Wednesday, 26 April 2017

Cervical Cancer Therapy Pioneered In Dundee Offers New Hope In Malawi

Written by Feb 28, 2017

A cervical cancer treatment pioneered in Dundee has been hailed as a low-cost alternative to tackle the disease in developing countries after the success of a three-year screening programme in Malawi.

The Scottish Government-funded project used a thermo-coagulation machine to "burn off" cancer cells in female patients instead of cryotherapy, which freezes the cells.

Thermo-coagulation was pioneered in Dundee but over time it has been gradually replaced by the more popular cryotherapy, leading to the NHS equipment to gather dust in hospitals.

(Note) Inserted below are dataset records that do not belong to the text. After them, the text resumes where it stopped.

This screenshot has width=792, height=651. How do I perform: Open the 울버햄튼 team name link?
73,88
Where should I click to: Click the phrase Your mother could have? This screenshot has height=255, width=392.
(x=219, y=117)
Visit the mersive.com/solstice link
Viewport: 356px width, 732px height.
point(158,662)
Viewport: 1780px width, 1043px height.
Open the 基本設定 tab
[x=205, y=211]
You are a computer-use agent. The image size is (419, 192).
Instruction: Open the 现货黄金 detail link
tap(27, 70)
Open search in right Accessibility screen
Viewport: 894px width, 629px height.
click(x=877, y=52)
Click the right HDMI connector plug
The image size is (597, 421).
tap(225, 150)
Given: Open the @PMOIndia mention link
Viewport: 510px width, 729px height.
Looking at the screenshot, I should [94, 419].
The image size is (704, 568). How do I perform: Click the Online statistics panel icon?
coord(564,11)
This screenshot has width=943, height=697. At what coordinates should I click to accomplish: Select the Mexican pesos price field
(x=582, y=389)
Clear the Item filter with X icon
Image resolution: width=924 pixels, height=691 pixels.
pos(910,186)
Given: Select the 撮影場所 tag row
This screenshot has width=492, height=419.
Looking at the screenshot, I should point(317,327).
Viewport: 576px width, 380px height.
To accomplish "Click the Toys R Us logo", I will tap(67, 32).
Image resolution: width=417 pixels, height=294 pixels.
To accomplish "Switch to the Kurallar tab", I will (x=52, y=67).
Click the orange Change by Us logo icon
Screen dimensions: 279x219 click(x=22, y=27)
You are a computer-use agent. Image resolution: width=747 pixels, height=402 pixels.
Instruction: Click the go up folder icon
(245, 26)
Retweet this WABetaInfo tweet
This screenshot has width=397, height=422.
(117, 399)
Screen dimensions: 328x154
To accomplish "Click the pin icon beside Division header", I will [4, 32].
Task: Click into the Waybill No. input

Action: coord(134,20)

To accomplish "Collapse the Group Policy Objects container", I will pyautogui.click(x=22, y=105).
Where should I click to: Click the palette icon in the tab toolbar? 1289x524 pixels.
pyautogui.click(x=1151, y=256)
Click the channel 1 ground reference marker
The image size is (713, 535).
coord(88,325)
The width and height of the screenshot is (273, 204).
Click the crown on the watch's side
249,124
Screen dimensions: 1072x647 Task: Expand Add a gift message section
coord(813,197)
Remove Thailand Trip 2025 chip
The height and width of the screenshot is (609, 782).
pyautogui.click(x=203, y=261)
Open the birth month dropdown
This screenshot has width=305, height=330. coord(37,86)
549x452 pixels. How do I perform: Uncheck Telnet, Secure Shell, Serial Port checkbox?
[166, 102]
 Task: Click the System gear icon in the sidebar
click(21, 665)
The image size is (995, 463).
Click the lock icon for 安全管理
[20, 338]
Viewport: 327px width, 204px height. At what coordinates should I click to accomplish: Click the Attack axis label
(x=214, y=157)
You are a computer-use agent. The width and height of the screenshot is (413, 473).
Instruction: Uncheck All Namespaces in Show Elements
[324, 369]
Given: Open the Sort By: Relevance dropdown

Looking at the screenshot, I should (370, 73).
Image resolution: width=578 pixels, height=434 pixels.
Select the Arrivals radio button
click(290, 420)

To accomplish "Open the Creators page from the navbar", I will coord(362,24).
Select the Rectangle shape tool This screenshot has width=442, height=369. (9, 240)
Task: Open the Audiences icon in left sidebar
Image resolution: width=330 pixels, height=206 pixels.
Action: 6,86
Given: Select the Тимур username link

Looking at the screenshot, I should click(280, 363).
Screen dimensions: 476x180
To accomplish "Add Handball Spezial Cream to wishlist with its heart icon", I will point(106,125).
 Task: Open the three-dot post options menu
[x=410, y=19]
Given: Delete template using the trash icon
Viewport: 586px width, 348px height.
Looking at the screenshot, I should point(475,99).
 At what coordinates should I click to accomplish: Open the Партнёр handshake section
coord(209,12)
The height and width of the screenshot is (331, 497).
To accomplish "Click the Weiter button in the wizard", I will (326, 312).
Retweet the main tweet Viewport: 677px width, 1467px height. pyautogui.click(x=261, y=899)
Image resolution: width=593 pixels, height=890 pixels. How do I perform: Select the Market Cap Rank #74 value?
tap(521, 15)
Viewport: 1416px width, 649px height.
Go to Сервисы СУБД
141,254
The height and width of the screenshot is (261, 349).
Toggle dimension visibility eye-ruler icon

However, it has been given a new lease of life as part of a groundbreaking screening project based at Nkhoma Hospital in Malawi which sought to drive up testing and detection rates for the disease.

Professor Heather Cubie, an eminent Scottish virologist and expert in human papilloma virus (HPV) - the infection which causes cervical cancer - said it offered women in Malawi access to a cheaper and easier treatment.

Prof Cubie said: "Dundee has got more experience than anywhere else in the world in using thermo-coagulation but many places would consider it old technology because it's been around for decades.

"We discovered that the NHS was not using it; it's using newer technology, so their equipment was lying in cupboards.

"The World Health Organisation recommends a treatment called cryotherapy. That's like liquid carbon dioxide which freezes the area to kill off the abnormal cells.

"But the problem with cryotherapy is that it's difficult to get hold of in Malawi - it's very expensive, breaks easily and isn't portable - whereas thermo-coagulation machine is a little instrument. You can almost hold it in your hand.

"We've taken it to tiny little clinics, we've used it in a tent, we've used it attached to a car battery instead of requiring electricity, and it's very very cheap to deliver the treatment.

"Each treatment, after you've bought the instrument, costs pennies. So it has revolutionised what can be done and although the WHO has not yet recommended this as an alternative, Malawi is saying it can be used instead as a consequence of the work we've done."

The African nation has the highest rates of cervical cancer in the world with an incidence of around 76 cases per 100,000 population - around ten times UK levels - and mortality of 50 per 100,000, according to the most recent data from the World Health Organisation. It is also the biggest killer among women of reproductive age.

Despite the high incidence of the disease, screening is not widely available unless the women can pay for it and the HPV vaccine is not offered.

Prof Cubie added: "On top of that there are some cultural issues. Quite often husbands won't allow their wives to be seen gynaecologically. In some parts [of Malawi] they use a lot of herbs which can abrade the cervix, so that can make it more likely that the HPV will cause an infection."


Comparatively high rates of HIV and cultural practices where girls as young as nine are routinely raped by paid sex worker, known as a "hyena", as part of a "cleansing" rite-of-passage, also contribute to Malawi's high incidence of cervical cancer because it can expose their cervix to the HPV virus before it is properly formed.